My man Blake Butler put together maybe one of the best blurb/reviews I've ever read, so instead of trying to beat him at it, I'll just let him sway you for a few:

"Via a series of sparely rendered dream loops, each wormed so deep into the other that it is no longer safe to say which might be which, Baby Leg extends the already wide mind-belt of Brian Evenson's terror parade another mile, and well beyond. Those familiar with the Evensonian memory fractals, his freak-noir theaters, and his fetish for leagues of amputees, will find herein not only another puzzle box to nuzzle in its reader's memory long after the book is closed, but as well enough blood and fearlight and paranoia to make Kafka or Hitchcock seem a foundling. 'Who am I?' our narrator Kraus asks, among Baby Leg's endless questionings, its barrage. 'Where am I?' 'What is it?' 'And now?' Thereafter, through the magicked wrath of Evenson's dream speaking, from each of these questions birth more questions, and more questions, on and on, creating around the reader a glassy lockbox much like the one we find, we think, our Kraus, poor thing, inside."

Pretty good, huh? This piece is a little long so I'll break it up into a couple of posts. I hope it scares the living shit out of you and makes you go on anti-anxiety meds. That's what happened to me. Lexapro. No, it did not help. But, hey, no regrets.

GIANCARLO DITRAPANO

Baby Leg by Brian Evenson (1 of 4 parts)

Advertisement

Part One: Then/Now

I.
Night after night, Kraus dreamt of a woman with a normal leg and a baby leg. In the dream, she clomped about on her adult-sized knee and the baby leg, wielding an axe, lurching. He kept watching her pass, yawing with each step. He would hear her first, the thud of the knee and the soft slap of the baby foot, and then see her come by, slow and off-kilter, the sound of her slowly fading. He couldn't move, not even his eyes. He had to lie there, listening to his own breathing, until he heard her coming back. She kept coming and going, until finally, shaken, he managed to wake up.

His eyes during these days grew more and more hollow, as if he weren't sleeping at all. He stared at his face in the mirror, at the angry scar in the center of his forehead which, when he had first arrived, had been a bleeding gash. He rubbed at his eyesockets, wondered if perhaps it would be better not to sleep at all.

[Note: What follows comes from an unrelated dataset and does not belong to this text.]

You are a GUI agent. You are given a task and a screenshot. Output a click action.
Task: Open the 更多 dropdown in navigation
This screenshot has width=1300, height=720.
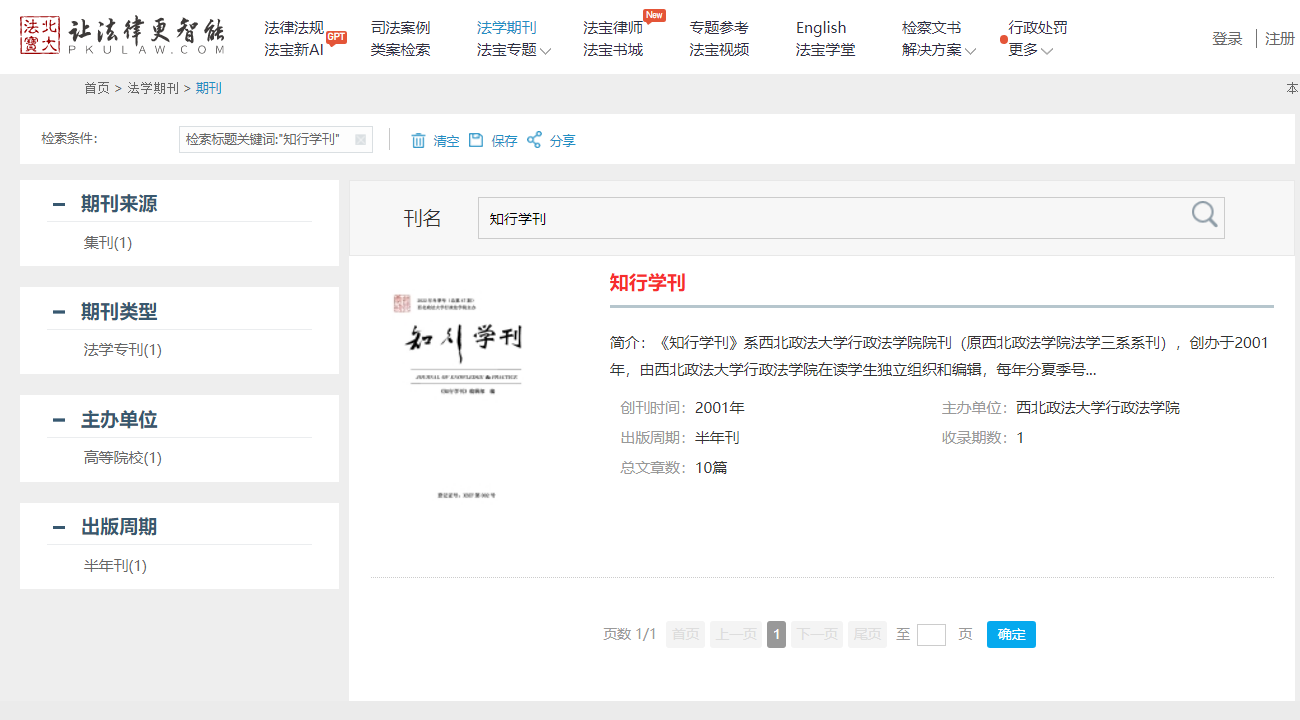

He turned on the faucet with his remaining hand, then dipped his stump in water and rubbed it all over his face. Then he took a drink and went back to bed.

Most nights he just lay there, staring up at the ceiling, nodding in and out, waiting for dawn to arrive. When it grew pale outside, he stumbled out of bed and sat near the window, staring out into the woods until full light.

The worst nights, though, after an hour or two he fell back asleep and there she was again, clomping and lurching, axe in hand.

Advertisement

Mornings, he crumpled pieces of newspaper and strewed them one-handed about the grate, layering them over with kindling and larger chunks of wood. Once the fire was going, he settled into the wing-backed chair, staring into the flames.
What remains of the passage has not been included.